The database also includes information on gene expression, protein-protein interactions, and small molecule-protein interactions. It is important for understanding the biosynthesis of toxins and antimicrobial compounds, nutrient cycling, and much more.

“However, KEGG is a subscription-based service and it can be difficult to get funding to support access to these types of repositories,” said Koslicki. “It turned out that an institutional subscription didn’t cost much more than an individual subscription, so I reached out to Seth Bordenstein, the director of the Microbiome Center and Dorothy Foehr Huck and J. Lloyd Huck Endowed Chair in Microbiome Sciences, and he was extremely supportive of the idea of providing this resource not only to other members of the Microbiome Center, but to the broader Penn State community, as well. It is fantastic that Seth was immediately on board with this and could see the value it could potentially add by making it available to so many researchers across Penn State with a relatively small investment.”

In addition to its database resources, KEGG also provides a number of computational tools for analyzing and interpreting biological data.

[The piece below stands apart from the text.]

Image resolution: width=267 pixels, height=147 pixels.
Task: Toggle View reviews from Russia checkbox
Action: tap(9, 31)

These tools include the KEGG Mapper, which allows users to visualize and analyze pathways and networks; the KEGG Orthology (KO) database, which provides information on the evolutionary relationships between proteins; and the KEGG Automatic Annotation Server (KAAS), which annotates newly sequenced genomes.

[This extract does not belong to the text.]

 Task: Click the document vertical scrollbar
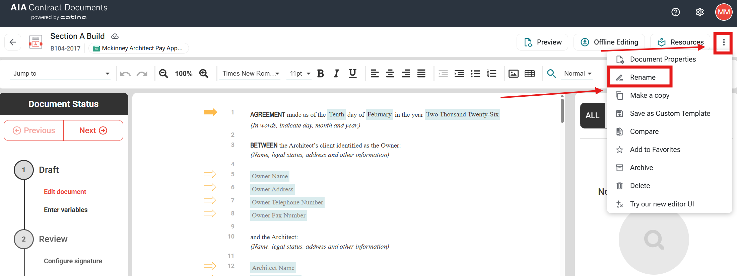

“The Microbiome Center is a community that goes to the next level as a standard bearer in research, education, and collaboration on our microbial world,” said Bordenstein, who is also professor of biology and of entomology. “With David’s foresight in the computational microbiome sciences and the Center’s priority to resource innovation, we are now enabling free access to a pre-eminent, digital database for integrated genomics, chemistry, and functional information across life’s biological systems. We are looking forward to the impacts of the large-scale content in KEGG on Penn State’s discoveries, papers, and grants."